=== Begin Enclosure ===
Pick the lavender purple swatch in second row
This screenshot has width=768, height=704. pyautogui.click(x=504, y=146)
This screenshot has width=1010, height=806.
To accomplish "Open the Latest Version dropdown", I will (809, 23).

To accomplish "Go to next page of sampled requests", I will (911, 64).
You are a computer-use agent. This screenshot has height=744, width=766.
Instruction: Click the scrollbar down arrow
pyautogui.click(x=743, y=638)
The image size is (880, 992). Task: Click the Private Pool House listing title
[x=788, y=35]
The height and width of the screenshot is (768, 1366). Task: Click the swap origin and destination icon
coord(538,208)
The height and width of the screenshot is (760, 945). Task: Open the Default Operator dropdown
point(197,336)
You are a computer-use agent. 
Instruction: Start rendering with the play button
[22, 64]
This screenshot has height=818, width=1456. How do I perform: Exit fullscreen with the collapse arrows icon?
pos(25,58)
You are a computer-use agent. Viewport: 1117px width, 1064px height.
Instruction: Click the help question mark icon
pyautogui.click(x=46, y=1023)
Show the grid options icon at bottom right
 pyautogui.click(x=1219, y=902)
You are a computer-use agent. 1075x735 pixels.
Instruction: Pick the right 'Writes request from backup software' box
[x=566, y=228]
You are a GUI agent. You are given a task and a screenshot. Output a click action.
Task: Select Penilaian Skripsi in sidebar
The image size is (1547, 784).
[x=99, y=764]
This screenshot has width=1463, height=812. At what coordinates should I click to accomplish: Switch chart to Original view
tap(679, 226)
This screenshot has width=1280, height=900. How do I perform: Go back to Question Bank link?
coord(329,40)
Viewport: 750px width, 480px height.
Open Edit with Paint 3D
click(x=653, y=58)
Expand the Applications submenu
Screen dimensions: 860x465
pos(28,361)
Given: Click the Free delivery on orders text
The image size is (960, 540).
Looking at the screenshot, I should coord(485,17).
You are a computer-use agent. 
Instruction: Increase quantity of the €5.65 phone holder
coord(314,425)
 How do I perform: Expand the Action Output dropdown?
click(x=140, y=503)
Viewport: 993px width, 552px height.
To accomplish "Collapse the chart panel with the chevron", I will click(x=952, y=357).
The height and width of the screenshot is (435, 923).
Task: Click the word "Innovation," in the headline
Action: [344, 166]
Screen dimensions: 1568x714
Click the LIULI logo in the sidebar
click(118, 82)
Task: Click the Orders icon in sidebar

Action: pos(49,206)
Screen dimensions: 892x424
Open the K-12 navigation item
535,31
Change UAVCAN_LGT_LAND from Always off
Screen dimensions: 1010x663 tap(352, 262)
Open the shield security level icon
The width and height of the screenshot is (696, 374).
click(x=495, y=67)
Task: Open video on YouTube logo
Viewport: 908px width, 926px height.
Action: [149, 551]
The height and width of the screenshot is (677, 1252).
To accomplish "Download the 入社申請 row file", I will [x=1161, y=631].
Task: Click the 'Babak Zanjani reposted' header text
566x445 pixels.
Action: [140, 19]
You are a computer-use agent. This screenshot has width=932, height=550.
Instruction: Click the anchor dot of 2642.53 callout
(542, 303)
=== End Enclosure ===
* **Task instructions**
Everything above from the line containing "Open the K-12 navigation item" down to the line containing "The height and width of the screenshot is (677, 1252)." should be copied exactly, both end lines included, and nothing else.

* **Result of this exercise**
Open the K-12 navigation item
535,31
Change UAVCAN_LGT_LAND from Always off
Screen dimensions: 1010x663 tap(352, 262)
Open the shield security level icon
The width and height of the screenshot is (696, 374).
click(x=495, y=67)
Task: Open video on YouTube logo
Viewport: 908px width, 926px height.
Action: [149, 551]
The height and width of the screenshot is (677, 1252).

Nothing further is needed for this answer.